It depends. I've a friend who is a Greek-American, and I've been able to trace her family only as far back as her great grandparents. I have a cousin, whose father is a Norwegian-American, and using conventional web sites, such as Ancestry.com, I've only been able to trace his dad's side of the family back to his grandparents. That's not to say these records don't exist; they just haven't made it to any of the online web sites I usually access (quite possibly because they aren't in English, French, or German).
Most people who live in the United States, Canada, and the United Kingdom and have done so for many generations, however, can fairly easily trace their ancestry back to the mid 19th-century because census records go back this far. In the US, all family members (if they are white) are shown back to 1850, but most African Americans unfortunately probably aren't listed until 1870. Census records before 1850 list the male head of the family only; the first census was in 1790, and it mentions only male heads of the household, so the researcher has to have a few clues where he or she is going. I suppose the most interesting trend I've noted is that for the most part family groups moved together from other countries and within the United States. This made my ancestry easier to trace.
In some of my family's lines, I've been easily able to trace my ancestry back to the mid-17th to the early 18th-century in both England and Scotland because the parish records seem to be intact. Some of my paternal grandfather's ancestors, I've even been able to trace back to the Middle Ages because of a tie in to the House of Stuart, which came as a surprise.

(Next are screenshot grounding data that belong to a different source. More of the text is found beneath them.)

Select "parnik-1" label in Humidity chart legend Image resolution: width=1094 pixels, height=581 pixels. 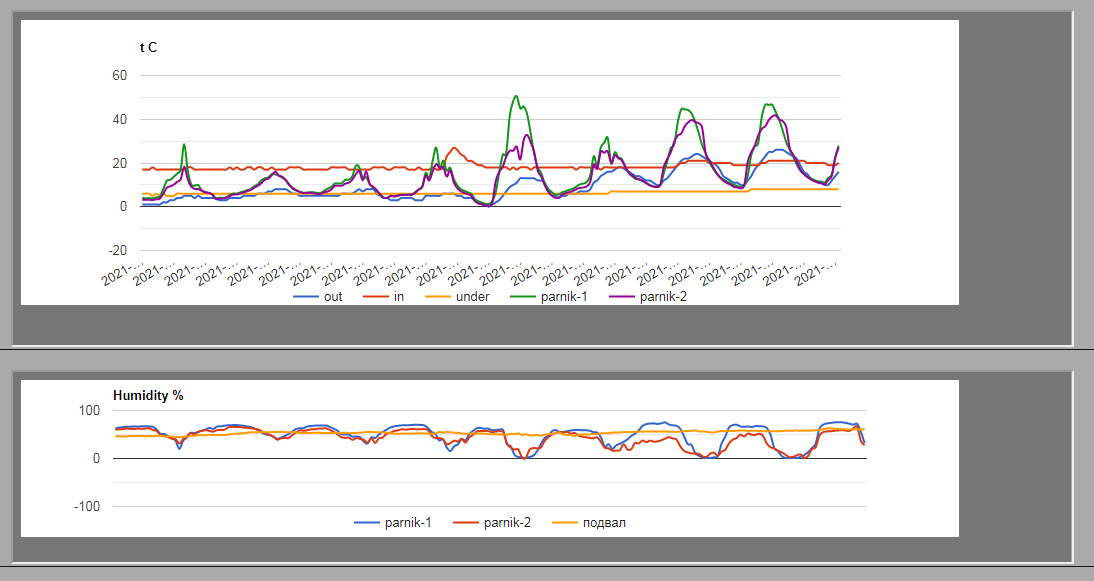click(x=408, y=523)
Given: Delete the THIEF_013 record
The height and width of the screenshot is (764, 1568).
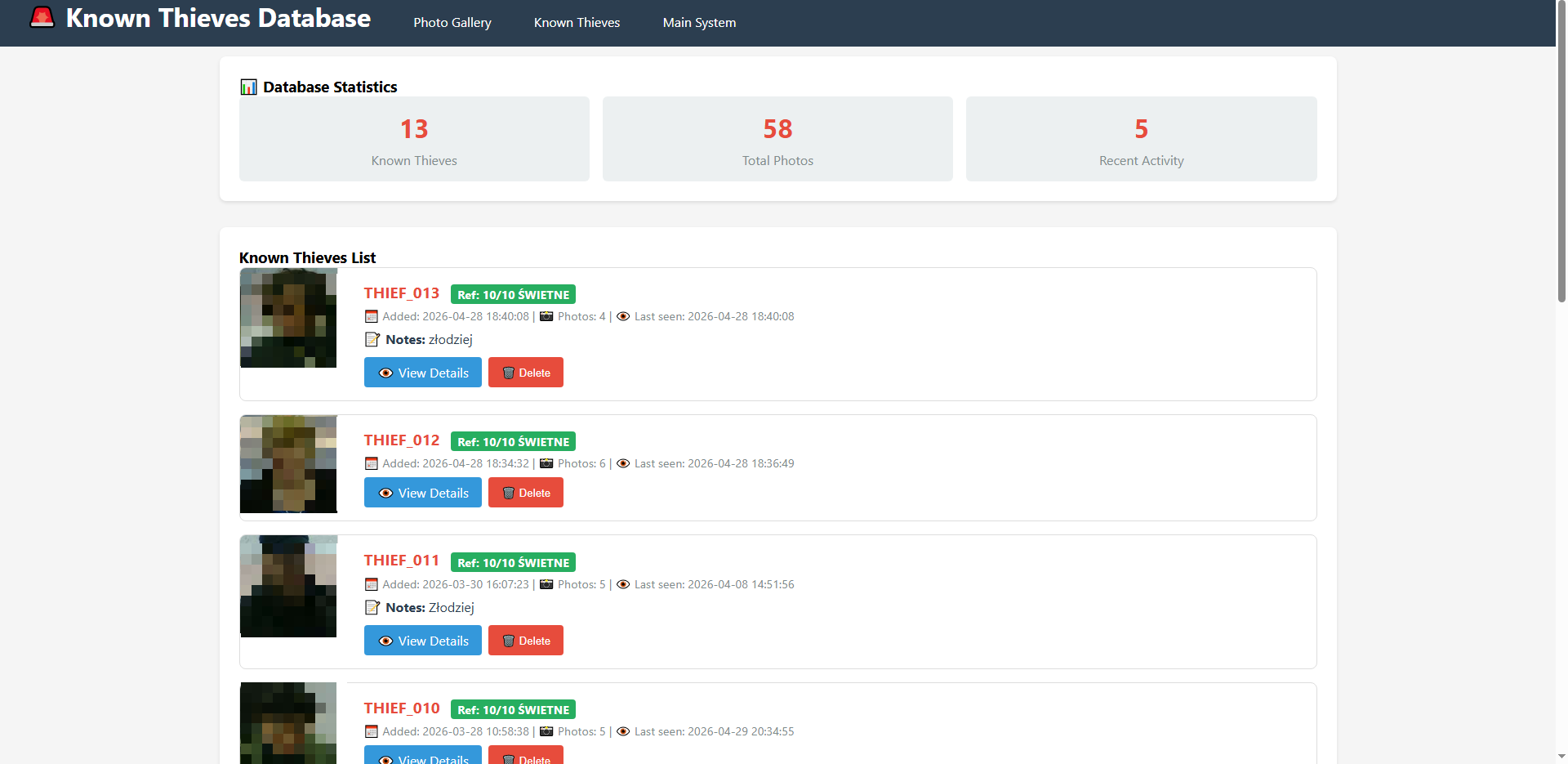Looking at the screenshot, I should point(525,373).
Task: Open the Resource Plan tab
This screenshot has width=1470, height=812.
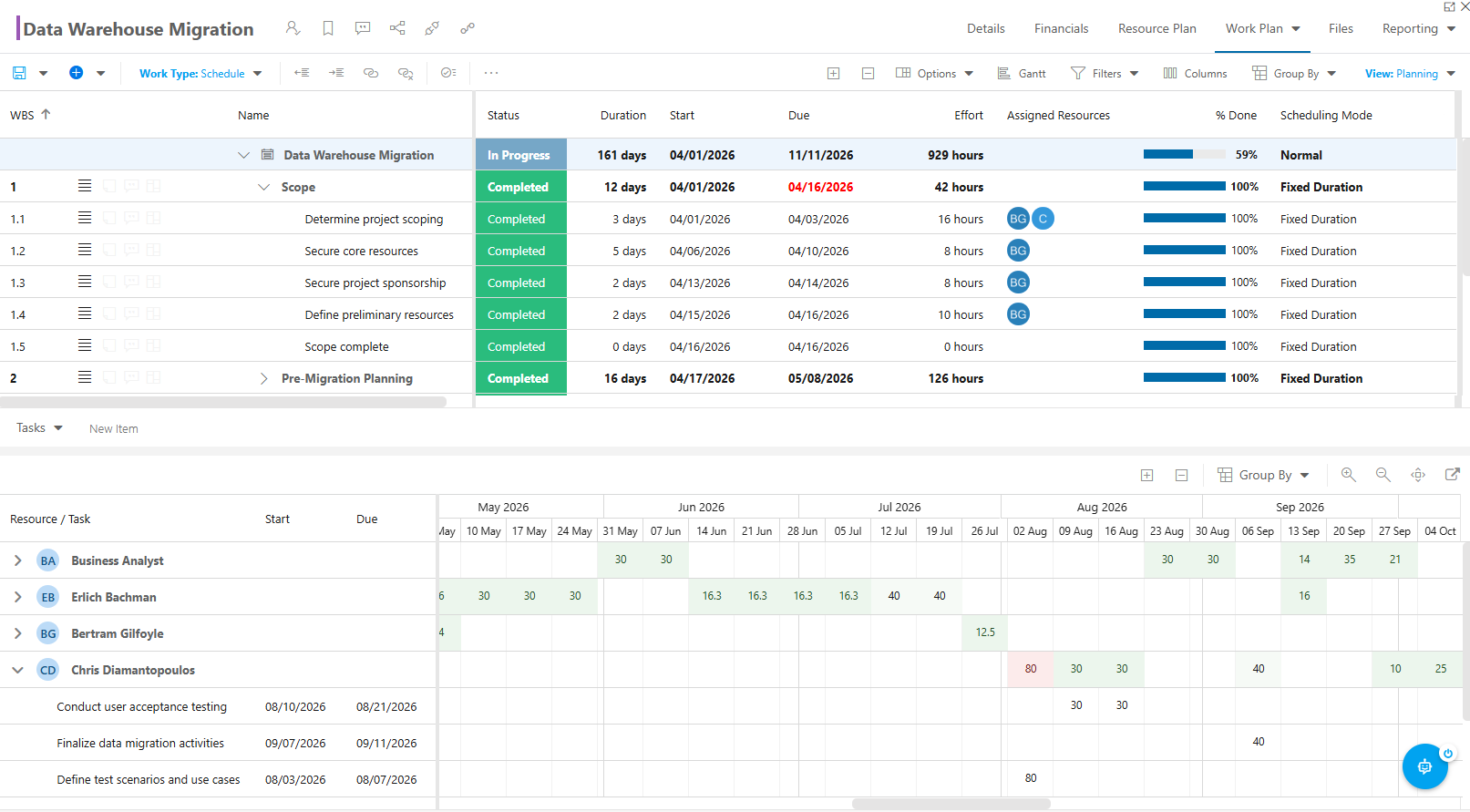Action: 1156,29
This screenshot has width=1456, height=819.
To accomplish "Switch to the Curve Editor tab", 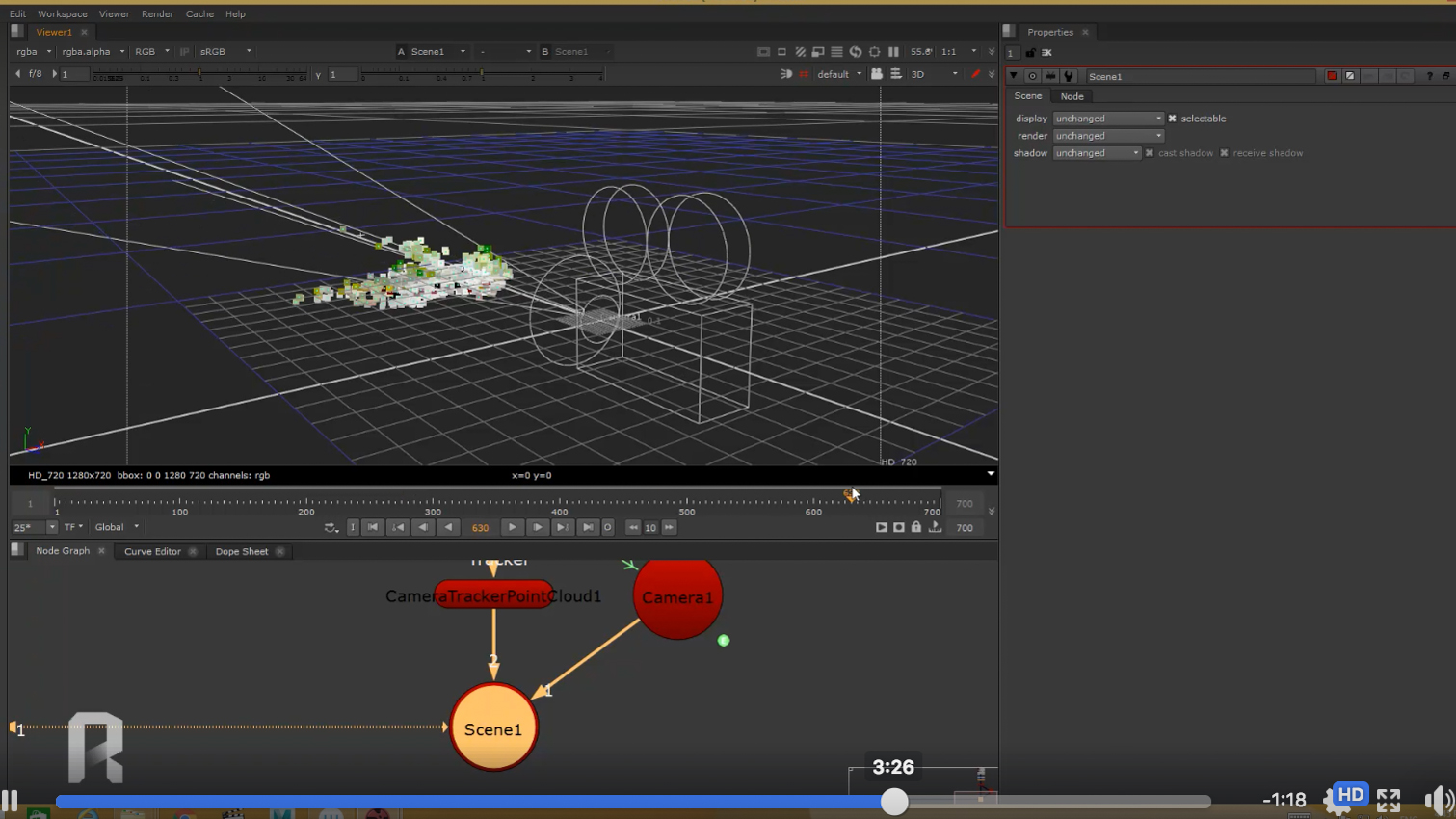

Actually, I think I've lucked out because I've run across distant cousins who were members of the Latter-Day Saints Church, so they had already done of a lot of my "leg work" for me, and in many cases this includes having the actual documentation. Accordingly, participating in family web sites has been a big help, although I still have a way to go in some instances to find immigrant ancestors or to determine at what date they came to the United States.
I've also had the fortune to trace some fairly unusual last names, for example, Macquarrie, Box, and Keesee (an American corruption of the French La Cage), even if my surname is Smith. Usually, all of the above living in the United States in each case trace back to an original immigrant or at most perhaps a pair of brothers. The Smiths I've been able to trace back to about 1800 in Massachusetts, although census records note that my great great grandfather's dad was from New Hampshire. I'll probably have to be satisfied that I've traced them that far.